Reginald Thomas Guy Des Voeux Paget, Baron Paget of Northampton, QC (2 September 1908 – 2 January 1990), also known as Reginald Guy Thomas Du Voeux Paget, was a British lawyer and Labour politician.

Career 
The son of Major Guy Paget, he was educated at Eton and Trinity College, Cambridge, where he read law, but did not graduate. Paget joined the Labour Party whilst he was an undergraduate at Cambridge, a decision made striking by the fact that his family had produced five generations of Conservative MPs. He was called to the bar in 1934.

He stood as the Labour candidate for Northampton in 1935, but was not elected. During World War II he served in the Royal Naval Volunteer Reserve (1940–43). 
After the war, he was advocate for Field Marshal Erich von Manstein during his trial for war crimes. He later wrote Manstein: His Campaigns and His Trial (1957). He took silk in 1947.

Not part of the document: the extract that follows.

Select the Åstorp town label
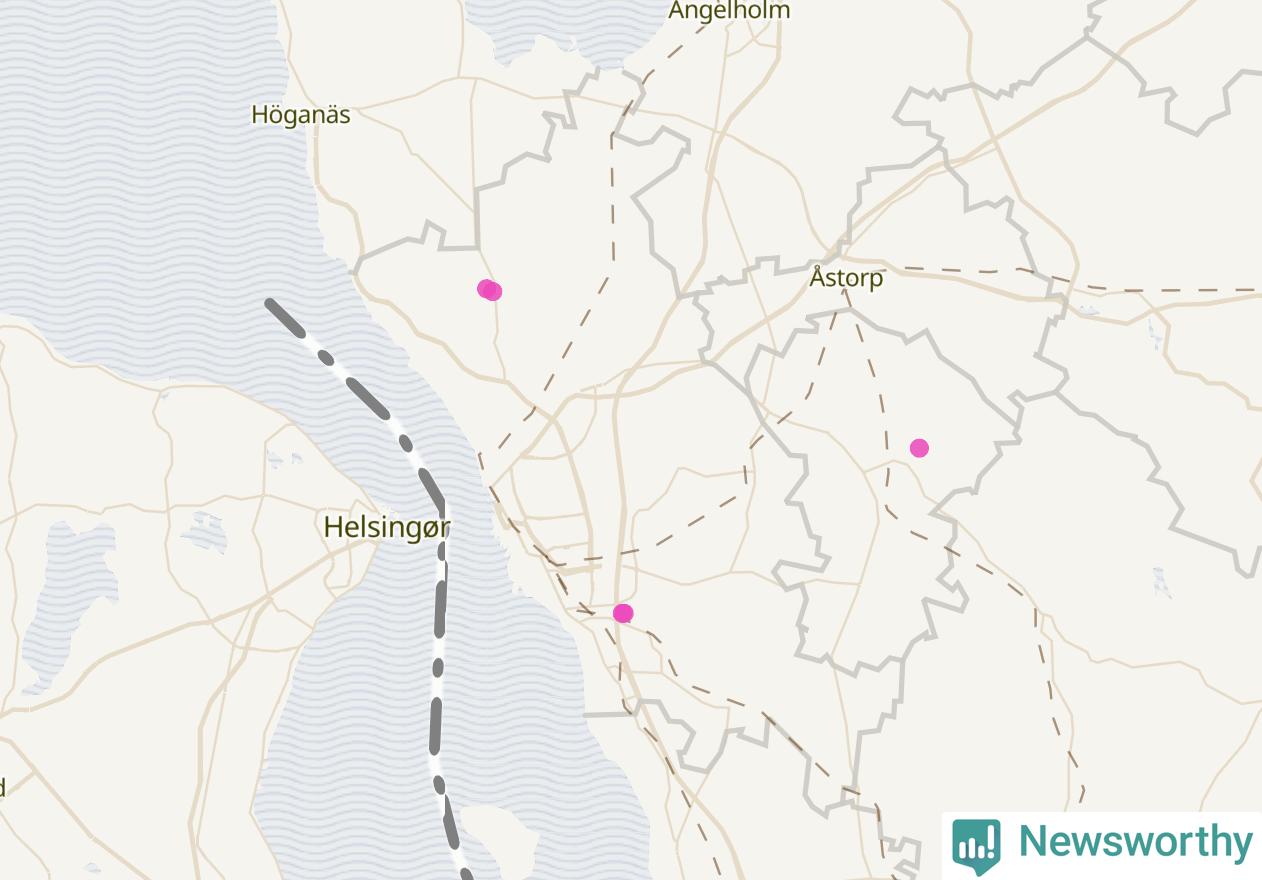This screenshot has width=1262, height=880. [846, 277]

He stood again as the Labour candidate for Northampton ten years later in 1945, and won the seat. He was repeatedly re-elected until 1974, when the constituency was abolished. From 1960 to 1964, Paget successively served as junior opposition spokesman for the Royal Navy and the Army. He was an outspoken critic of Harold Wilson during the 1963 Labour Party leadership election.

During his tenure in the House of Commons, he was an independent voice, playing a major role in the campaign to abolish capital punishment. He was a strong opponent of the execution of Derek Bentley and argued for Timothy Evans to be posthumously pardoned for the murder of his child (a crime widely believed to have been committed by John Christie).

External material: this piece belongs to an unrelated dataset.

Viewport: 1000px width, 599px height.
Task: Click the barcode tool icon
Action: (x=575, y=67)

Paget was initially supportive of British entry into the European Economic Community (EEC), and in 1954 became Secretary of the UK Council of the European Movement. However, in later years his views changed: in 1971 he was one of the majority of Labour MPs to vote against membership, and during the 1975 EEC referendum campaign he gave a speech in the House of Lords in which he stated that the EEC was impotent in the face of the Soviet threat; in the resulting vote a day later he was one of only 20 peers to vote against remaining in the EEC.

On 2 January 1975, he was created a life peer as Baron Paget of Northampton, of Lubenham in the County of Leicestershire.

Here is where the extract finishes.